Git Repository Data Extraction¶
The tidyextractors.tidygit submodule lets you extract Git log data from a local Git repository. This page will guide you through the process.
A Minimal Code Example¶
from tidyextractors.tidygit import GitExtractor
# Extract data from a local Git repo
gx = GitExtractor('./your/repo/dir/')
# Commit data in a Pandas DataFrame.
commits_df = gx.commits(drop_collections=True)
# Commit/file keyed change data in a Pandas DataFrame
changes_df = gx.changes()
Step 1: Prepare Your Git Repo¶
All you need to get started is the path to a local Git repository. If you want to extract data from a repository hosted on GitHub, download or clone the repository to your computer.
Step 2: Extract Data¶
You can extract data from any local Git repository using the GitExtractor:
from tidyextractors.tidygit import GitExtractor
gx = GitExtractor('./your/repo/dir/')
You may need to wait while the data is being extracted, but all the data is now stored inside the extractor object. You just need a bit more code to get it in your preferred format.
Step 3: Get Pandas Data¶
Now, you can call a GitExtractor method to return data in a Pandas DataFrame.
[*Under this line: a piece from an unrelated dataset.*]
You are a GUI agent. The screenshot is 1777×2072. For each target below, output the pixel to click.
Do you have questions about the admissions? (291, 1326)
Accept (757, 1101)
# Commit data in a Pandas DataFrame.
commits_df = gx.commits(drop_collections=True)
# Commit/file keyed change data in a Pandas DataFrame
changes_df = gx.changes()
Note
GitExtractor.commits() drops columns with collections of data in cells (i.e. list, set, and dicts) because “tidy data” requires only atomic values in cells.
If you don’t want data dropped, change the optional drop_collections argument to false.